▶ [Extracted data]:
========

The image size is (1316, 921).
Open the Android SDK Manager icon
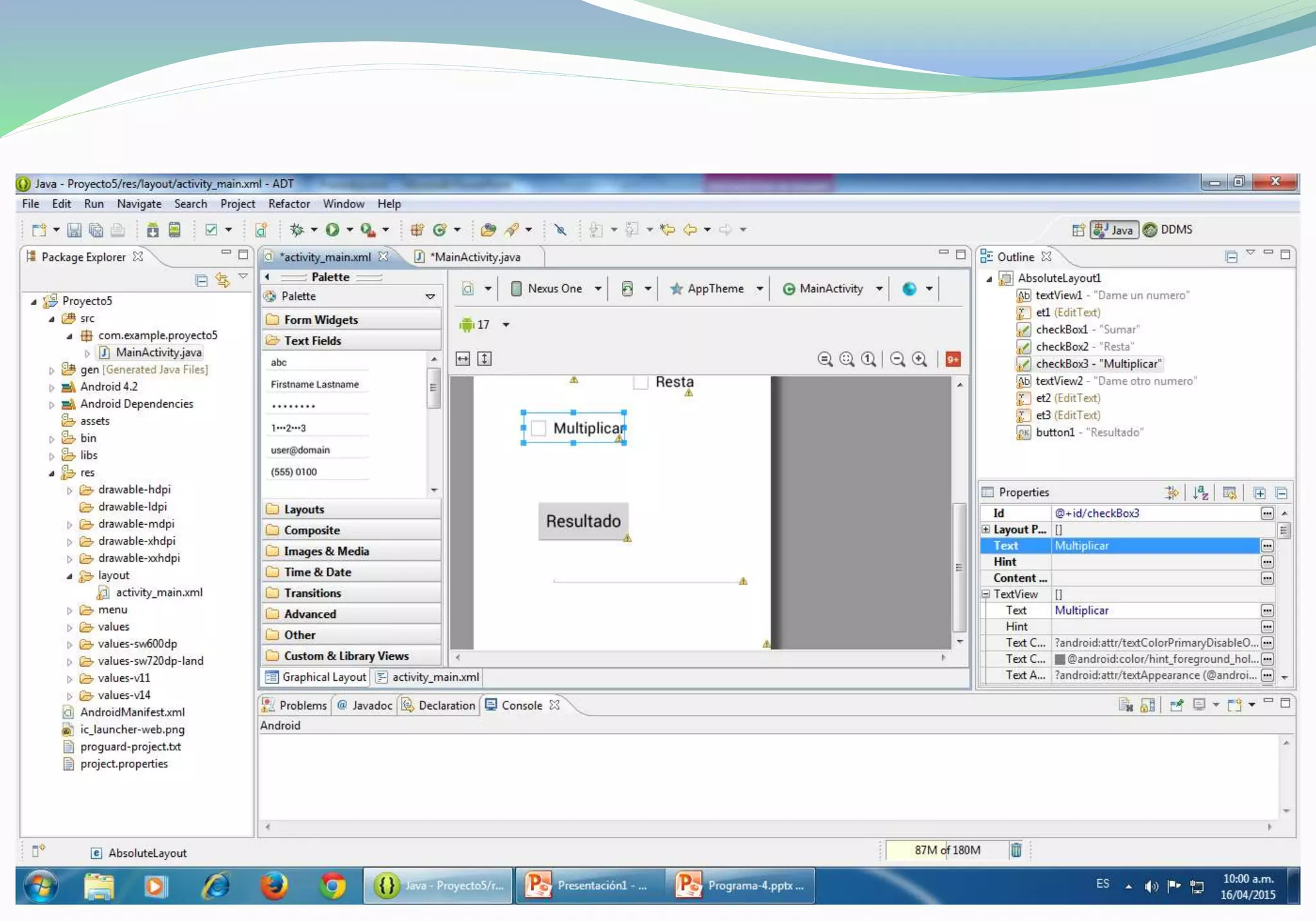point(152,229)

========

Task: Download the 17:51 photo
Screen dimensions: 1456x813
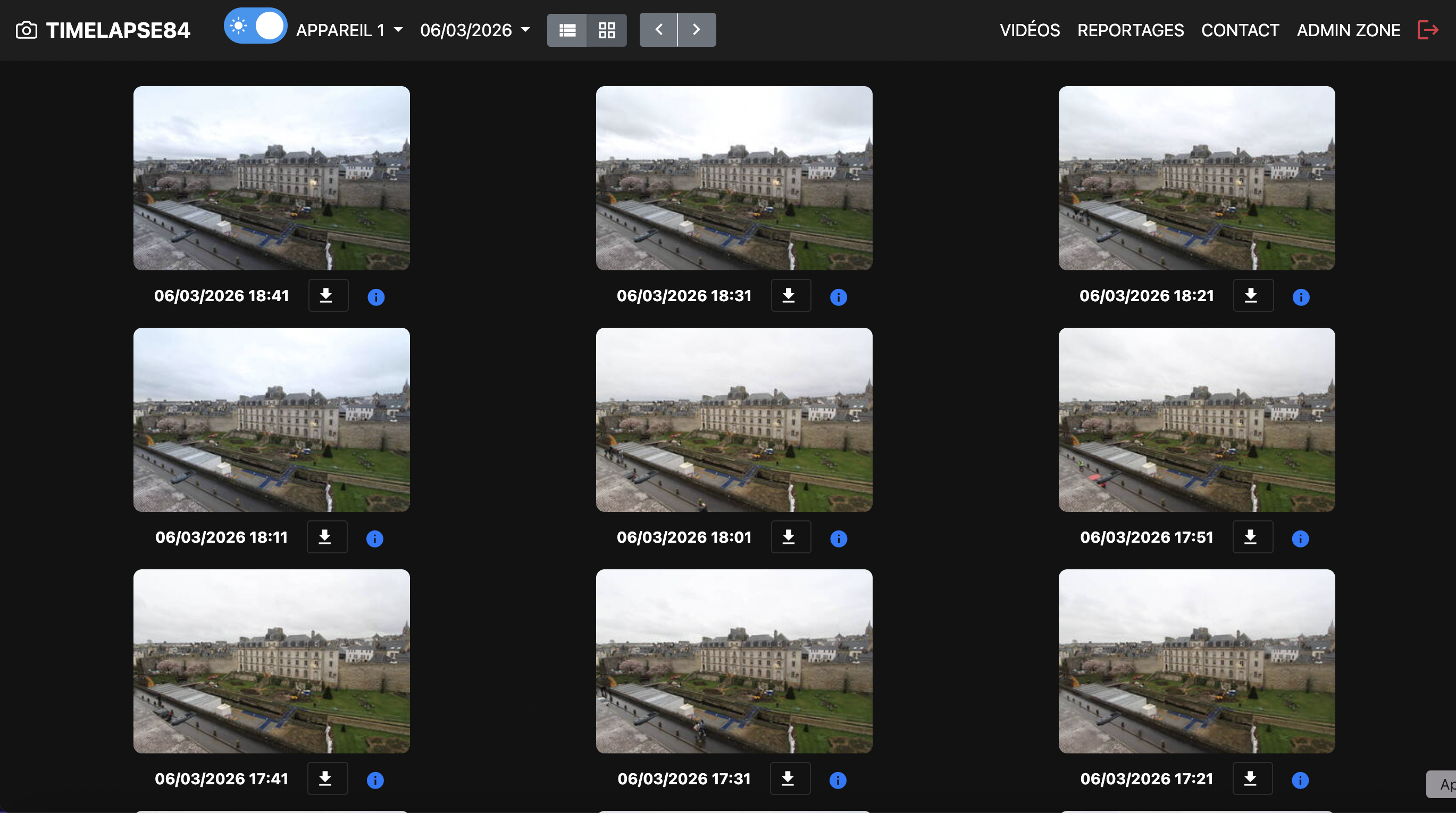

========

▶ [What you are asked to do]: Please copy the lines in the records above between the one holding "Task: Download the 17:51 photo" and the one holding "Screen dimensions: 1456x813", inclusive, exactly and with no other line.

▶ [Result for this task]:
Task: Download the 17:51 photo
Screen dimensions: 1456x813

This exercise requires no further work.